細菌とウィルスの違いについて、皆様も目に見えないくらい小さな生き物という認識で両者の違いについて分かっていらっしゃる人は少ないのかもしれません。
この2つの生き物は、全く違います。さらに言えば、ウィルスが生き物であるのかどうか、定かではありません。生物の定義の一つに自己増殖機能を有する事とあります。
しかし、ウィルスはウィルス自身の力で増殖する事が出来ません。ウィルスの増殖は、感染した細胞の機能を使って自分自身を複製させるのです。その為、現在でもウィルスを生物と定義するかどうか判断が分かれています。個人的な意見として“ウィルスは完全に生命とは言い切れない。生物と無機物との間の存在”だと思っています。

ウィルスには抗生物質は効果がない

さらにウィルスには、どんなウィルスにも殺す効果を持った万能薬はありません。微生物(細菌とウィルス)には、抗生物質が効くのでは無いかと思われる方もいらっしゃると思いますが、抗生物質はウィルスには効果がありません。

抗生物質は細菌の増殖機能を阻害

それは、先ほど述べたウィルスの増殖方法が関係しています。
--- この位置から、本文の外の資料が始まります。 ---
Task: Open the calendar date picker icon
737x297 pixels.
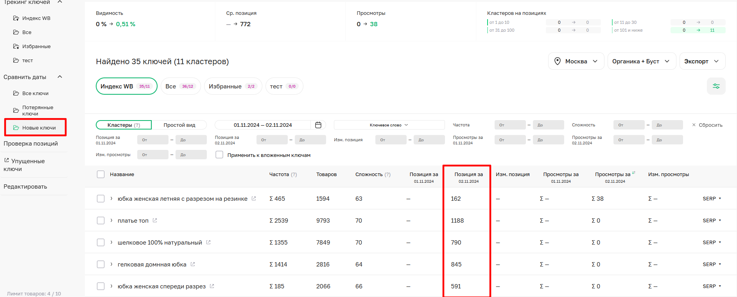Action: [x=318, y=125]
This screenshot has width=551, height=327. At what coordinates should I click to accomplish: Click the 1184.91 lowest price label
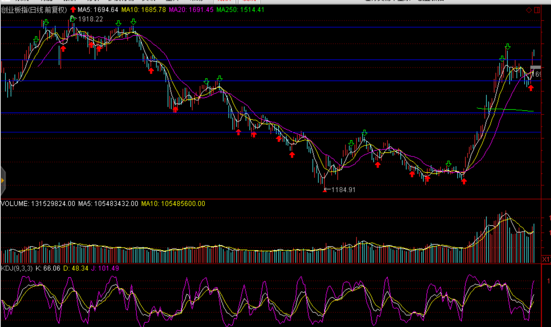[x=343, y=190]
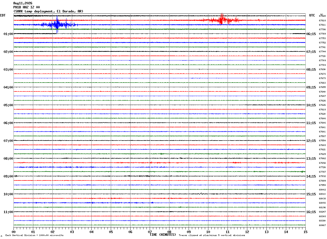Select the 01:00 CDT time label
The image size is (327, 239).
click(8, 34)
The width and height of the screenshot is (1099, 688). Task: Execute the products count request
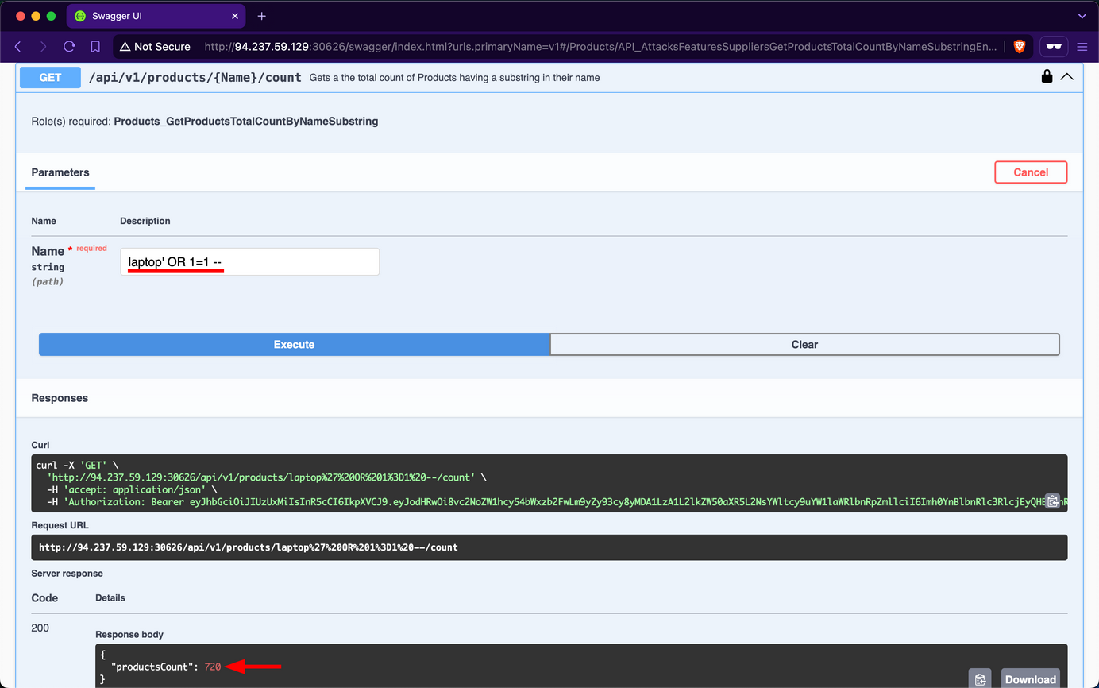294,344
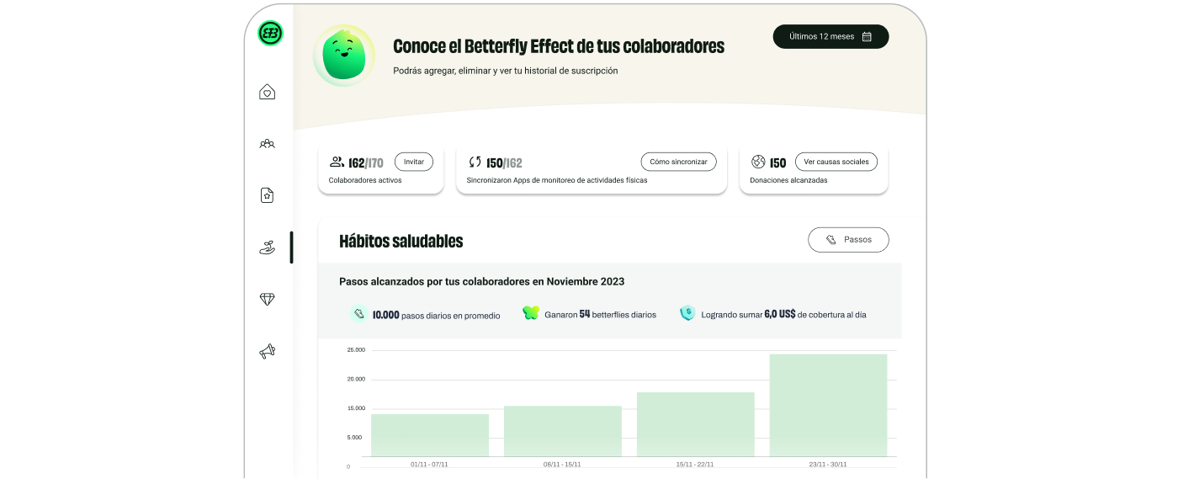The image size is (1178, 479).
Task: Open the collaborators group icon in sidebar
Action: click(268, 144)
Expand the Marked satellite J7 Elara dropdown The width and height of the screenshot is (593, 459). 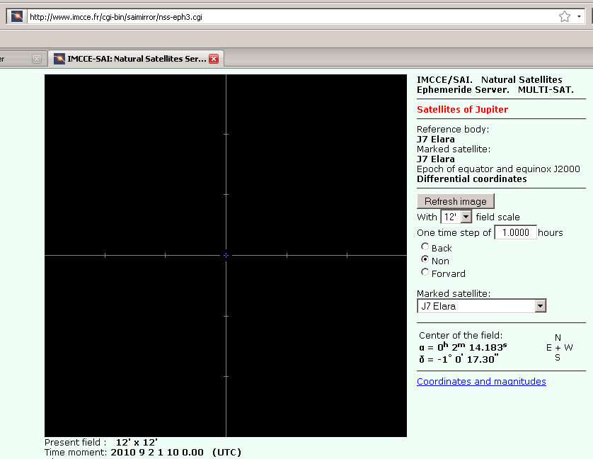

抗生物質の作用は、細菌の増殖機能を阻害することで薬効を持つものがほとんどです。細菌と我々高等動物では、似た機構によって細胞は増殖しますが、あくまで似ているだけで全く同じではありません。抗生物質は、その差異を標的として作用しますので、高等動物の持っていない部分を攻撃するためかなり高濃度の抗生物質でもヒトに投与しても副作用が起こりにくいのです。抗生物質の副作用で最初に思い浮かべるのはお腹が緩くなることですがこれは、抗生物質そのものというよりは、抗生物質により腸内細菌が殺菌されてしまうためにおこる事です。

ヒトに感染するウィルス

ヒトに感染するウィルスは、ヒト細胞の持っているシステムを利用するため、抗生物質が攻撃可能な場所が無いためウィルスには効かないのです。ウィルスを攻撃出来る薬剤もあります。インフルエンザウィルスやエイズウィルスや新型コロナウィルス治療薬がそれですが、それぞれのウィルスの持つ特性に合わせて薬を開発する必要があるため、異なるウィルスに対しては効果が無い場合がほとんどです。

食中毒は何故起きるのか

食中毒が夏に流行る原因は、多くの細菌の増殖に最適な温度が20℃から30℃付近であり、さらに水分(湿度)が必要であるためです。その為、日本の夏は細菌の増殖に適していると言えます。その結果、夏は細菌が原因の食中毒が流行します。

夏は細菌性、冬はウィルス性

それに対して、冬に流行するノロウィルスを代表とするウィルス性の食中毒は、ウィルスは気温が低く、乾燥している条件で活性化するためです。夏なら細菌性、冬ならウィルス性と断定出来るわけではありあせん。最近のニュースでお聞きしている方も多いと思いますが、冬に流行するはずの季節性インフルエンザが流行し学級閉鎖や休校が起こっています。この様に暑いから細菌が原因・寒いからウィルスが原因と決まったわけではありませんが、多くの場合に夏は細菌性、冬はウィルス性の食中毒が流行します。


以上のように細菌とウィルスは似たイメージを持っている人も多いかもしれませんが、全くの別物です。